Selection |
- - - - - - -
Weird Wide World: 7 baby dragons hatch in zoo; Man finds knife in back 3 years after stabbing


The weirdest stories of the week, collected from around the globe.

Seven baby dragons hatch at Indonesian zoo

A zoo in Surabaya, Indonesia, recently welcomed seven Komodo dragon babies. There are fewer than 5,000 Komodo dragons in the wild.

Man finds knife in back 3 years after stabbing

A Canadian man was just scratching what he thought was an old itch this week when he discovered it was a knife blade that had been buried in his back for almost three years.

Billy McNeely said this week it all goes back to an April 2010 birthday party in McNeely's hometown of Fort Good Hope, Northwest Territories. McNeely got into a fight over an arm-wrestling contest and was stabbed five times. A doctor stitched him up and never took X-Rays.
- - - - - - -
Screen-element location records
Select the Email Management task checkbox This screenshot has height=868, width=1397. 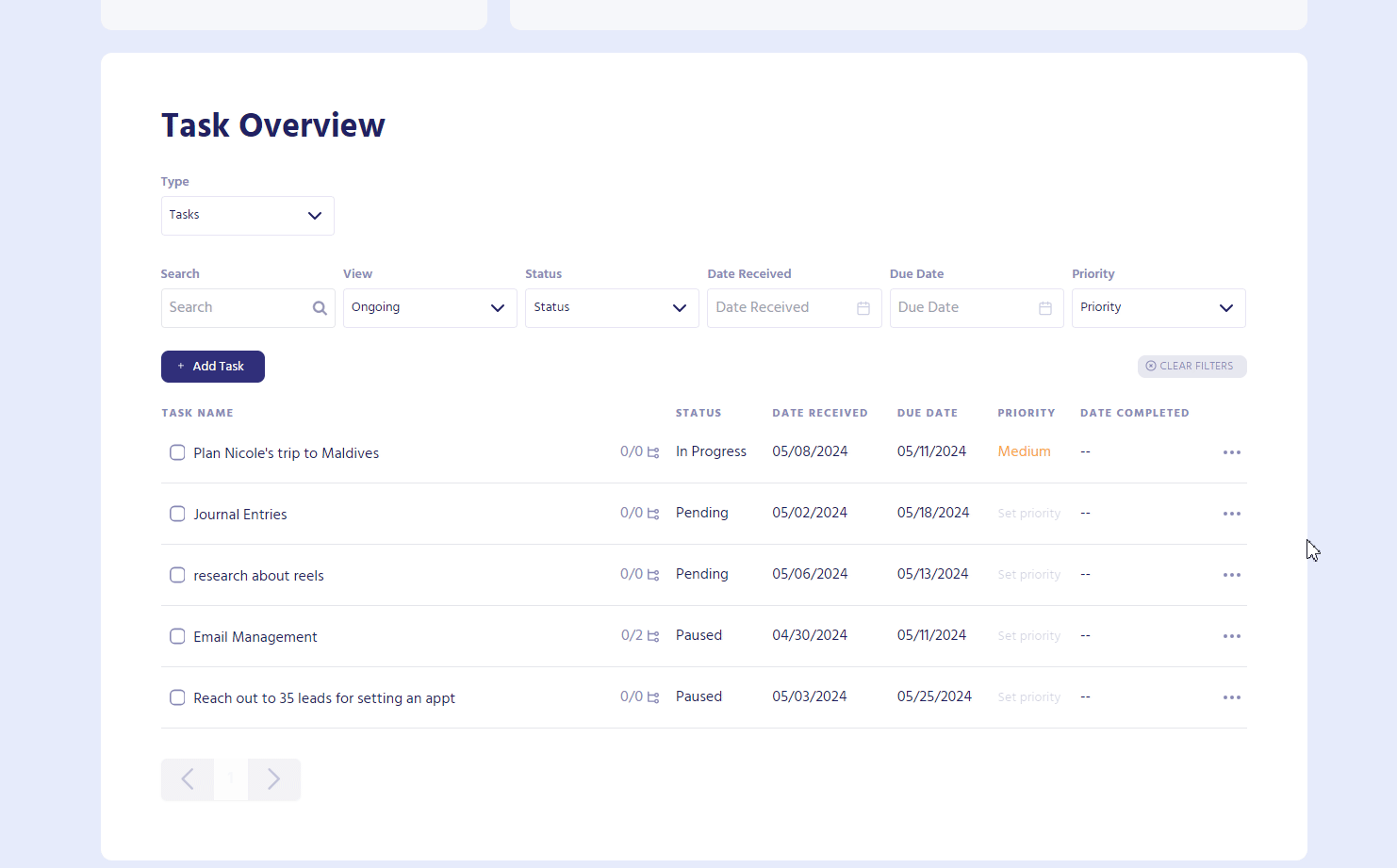(x=177, y=636)
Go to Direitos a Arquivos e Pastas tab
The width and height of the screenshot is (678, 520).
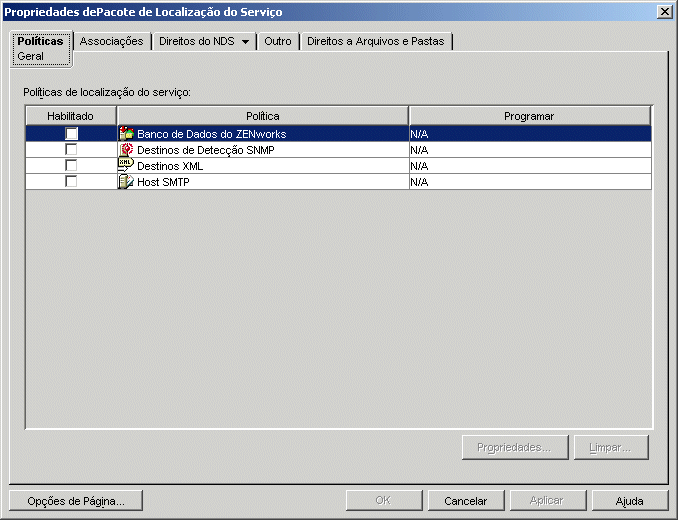pyautogui.click(x=376, y=42)
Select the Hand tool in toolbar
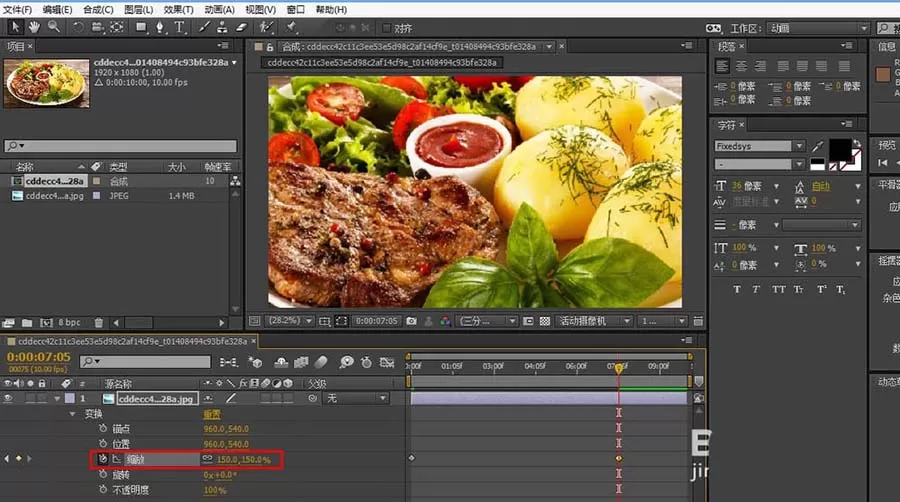Screen dimensions: 900x502 (34, 27)
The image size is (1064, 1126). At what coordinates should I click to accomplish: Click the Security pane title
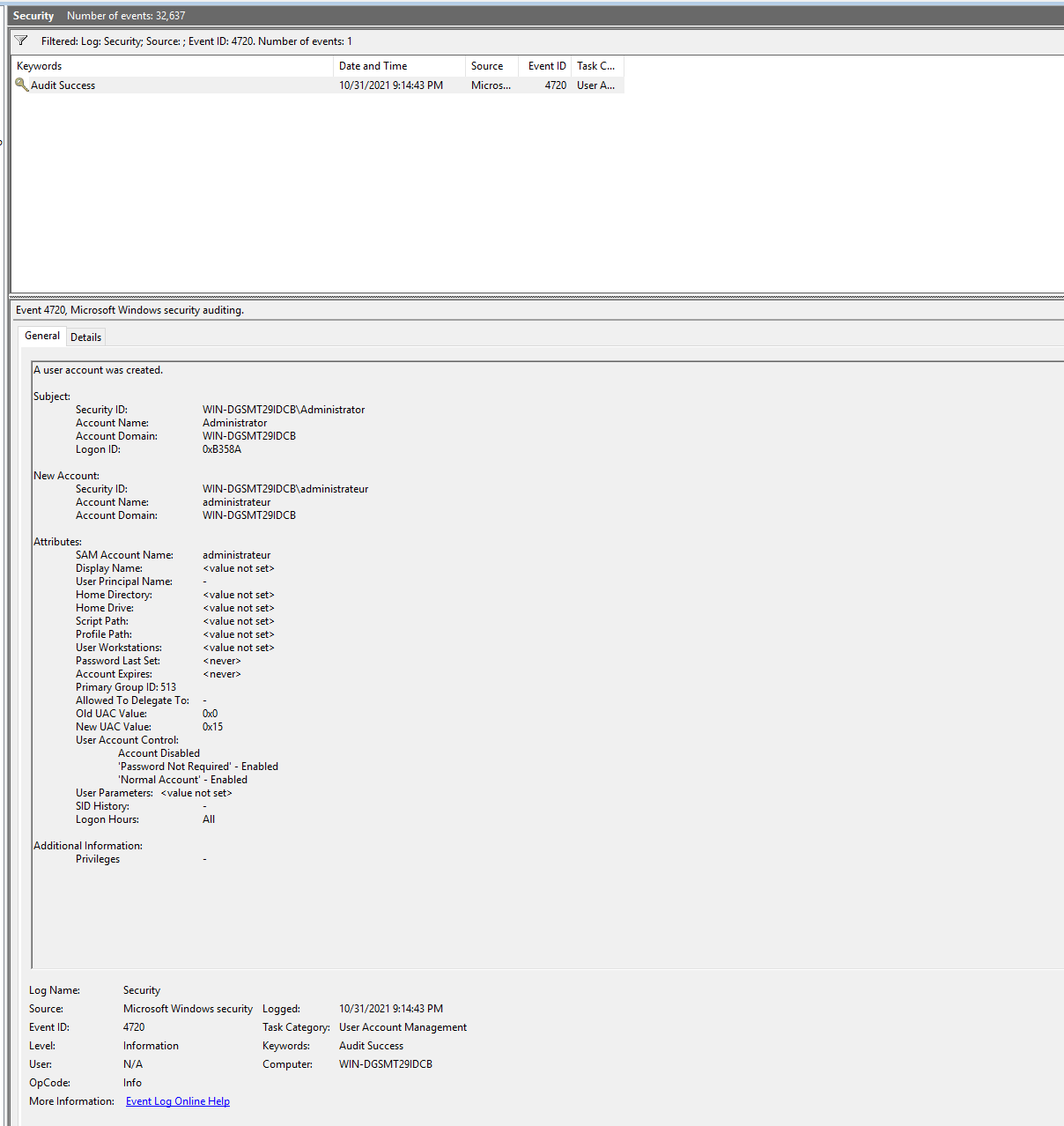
- - - - - - -
Problem statement |
In the news roundup, starting with "Weird Wide World: 7" and going on through "almost three years.", reproduce the passage with "zoo" renamed "wildlife park".

Answer for this exercise |
Weird Wide World: 7 baby dragons hatch in wildlife park; Man finds knife in back 3 years after stabbing


The weirdest stories of the week, collected from around the globe.

Seven baby dragons hatch at Indonesian wildlife park

A wildlife park in Surabaya, Indonesia, recently welcomed seven Komodo dragon babies. There are fewer than 5,000 Komodo dragons in the wild.

Man finds knife in back 3 years after stabbing

A Canadian man was just scratching what he thought was an old itch this week when he discovered it was a knife blade that had been buried in his back for almost three years.